HELSINKI (Reuters) - Major handset vendors have much more to gain than to lose from the buzz Apple Inc’s coveted iPhone will create when it arrives in European stores for the key shopping season ahead of Christmas.
As Britain, Germany and France await news this week on which telecom operators will be awarded contracts to sell the iPhone in Europe’s major markets, Apple’s rivals reckon they will profit either way.
For one thing the iPhone will have a tough time justifying its price tag in Europe, expected to be around 399 euros ($553), in a market where almost all but the most basic pay-as-you-go phones are given away for free with operator contracts.
Sales of the iPhone, which has been available in the United States since the end of June, do not approach those of its competitors there -- Apple has sold a million iPhones so far, about the amount Nokia sells every day.
At the same time the iPhone marketing campaign has raised awareness about extra features in phones -- which can only benefit the likes of Nokia, Sony Ericsson and Samsung Electronics, who have strong portfolios of music focused phones.
“The iPhone is hugely positive for the handset market,” said CCS analyst Ben Wood, adding that those operators who do not get an iPhone contract would look for alternative products to keep their clients.
“Who’s got the problem?

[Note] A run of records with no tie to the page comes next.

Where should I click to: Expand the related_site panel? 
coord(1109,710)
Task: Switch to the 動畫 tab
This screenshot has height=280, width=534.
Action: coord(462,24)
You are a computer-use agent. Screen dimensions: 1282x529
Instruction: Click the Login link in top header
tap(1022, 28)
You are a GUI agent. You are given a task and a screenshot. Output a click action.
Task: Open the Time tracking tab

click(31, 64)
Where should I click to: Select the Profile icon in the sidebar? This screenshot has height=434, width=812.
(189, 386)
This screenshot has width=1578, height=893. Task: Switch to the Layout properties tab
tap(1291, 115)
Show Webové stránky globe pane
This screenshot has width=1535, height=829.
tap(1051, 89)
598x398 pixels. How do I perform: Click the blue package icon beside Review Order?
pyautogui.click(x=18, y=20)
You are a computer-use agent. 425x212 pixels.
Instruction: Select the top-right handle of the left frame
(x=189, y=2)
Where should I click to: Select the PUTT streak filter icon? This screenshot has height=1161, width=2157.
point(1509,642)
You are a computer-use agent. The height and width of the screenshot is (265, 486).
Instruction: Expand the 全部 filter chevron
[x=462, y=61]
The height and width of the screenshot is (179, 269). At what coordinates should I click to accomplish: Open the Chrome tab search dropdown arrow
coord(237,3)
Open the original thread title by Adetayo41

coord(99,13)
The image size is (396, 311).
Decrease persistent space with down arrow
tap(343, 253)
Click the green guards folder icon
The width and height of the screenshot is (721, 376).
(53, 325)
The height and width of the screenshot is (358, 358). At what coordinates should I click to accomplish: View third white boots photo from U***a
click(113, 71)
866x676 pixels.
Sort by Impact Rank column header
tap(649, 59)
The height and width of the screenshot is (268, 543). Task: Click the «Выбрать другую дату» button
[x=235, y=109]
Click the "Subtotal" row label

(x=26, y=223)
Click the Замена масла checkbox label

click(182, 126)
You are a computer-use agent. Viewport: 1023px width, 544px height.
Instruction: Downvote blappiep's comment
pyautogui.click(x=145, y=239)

Operators. Who gains? handset makers. For every one operator that gets iPhone -- there are three to four who don’t,” he added.
In Britain, Vodafone has already unveiled a range of new handsets and services for the Christmas period including an exclusive music service offering unlimited tracks in preparation for the iPhone’s arrival.
Speculation has swirled for months over which European telecom operators will sell the iPhone, which combines the popular iPod music player and a Web browser.
In Germany, a source told Reuters last week it would be sold through Deutsche Telekom’s retail outlets at an initial price of 399 euros.
Apple is expected to hand a deal to Spanish Telefonica’s O2 UK unit, and France Telecom’s Orange unit is expected to win a French deal, analysts say, though the companies have maintained strict silence about any deal.
Apple signed up top U.S. telecoms operator AT&T Inc. in an exclusive deal for at least two years to sell the phone in the United States. But earlier this month, Apple cut the U.S. price for the iPhone to $399 from $599.
Analysts said Apple is likely to benefit from its strong brand and dedicated followers when starting European sales, but a limited offering and signing deals with just one telecom operator per country would put a lid on its sales hopes.
“You need a brand, a product and a distribution to get market share. They got the brand, but the product is limited and distribution is rather limited,” said Neil Mawston from Strategy Analytics.
“The impact would not be meaningful largely because of the price... it looks like the product price is not subsidized,” said Nomura analyst Richard Windsor.
At a price of around 399 euros, the iPhone faces competition from operators which offer models such as Nokia’s N95 -- which has faster Internet connection via 3G, a 5-megapixel camera and a GPS positioning chip -- for free on longer contracts.
Analysts pointed also to the difficulty of typing SMS messages on a touch screen, long contracts, built-in batteries and 3G capability.
“We don’t see enormous impact as 3G is becoming a must in smartphones. There are no meaningful EDGE networks in Europe,” said Nomura’s Windsor.
But not all analysts agreed.
“It doesn’t actually matter, people buy it as a status symbol,” said CCS’s Ben Wood.